Call it global warming. Call it climate change. Call it wear-a-tshirt-in-January. Whatever you call it, it is one of the most controversial topics of our time. In her latest novel, Kentucky darling Barbara Kingsolver attacks the subject with delicacy and grace. She does it through the lens with which we are most familiar with here on Sustainable Kentucky: the family farm.
Flight Behavior takes us to rural America, to a struggling family farm, and shows us the direct effects of a climate in upheaval. Some of these effects are bad, and some are seemingly miraculous—but all are a sign of something out of balance, something unpredictable and uncontrollable. More than just some scientific information set into a fiction plot, the novel is a very human story—about love, about independence, about identity. As always, Ms. Kingsolver manages to capture the fine intricacies of life in a rural town with such attention to detail that you might think your own home town was under the microscope.
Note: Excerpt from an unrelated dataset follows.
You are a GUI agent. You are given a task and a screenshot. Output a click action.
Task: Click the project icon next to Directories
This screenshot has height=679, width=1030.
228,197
What I appreciate most, however, is the delicate way that she deals with a multi-facted issue. She acknowledges that there is a broad cross-section of world citizens who do not take to heart the warnings of climate change scientists. They believe instead that it is some hoax cooked up to cater to a liberal agenda. Rather than throw those people out as ignorant or arrogant, she really captures the nuances of how they got to such a belief and why they continue to stay there.
I loved this book, and I especially loved that it is written to be enjoyable to someone who falls on either side of the climate change fence. You should definitely add this to your reading list. And if you still haven’t read her non-fiction hit Animal, Vegetable, Miracle, about living off of local food, read it first! It is one of my favorite books of all time.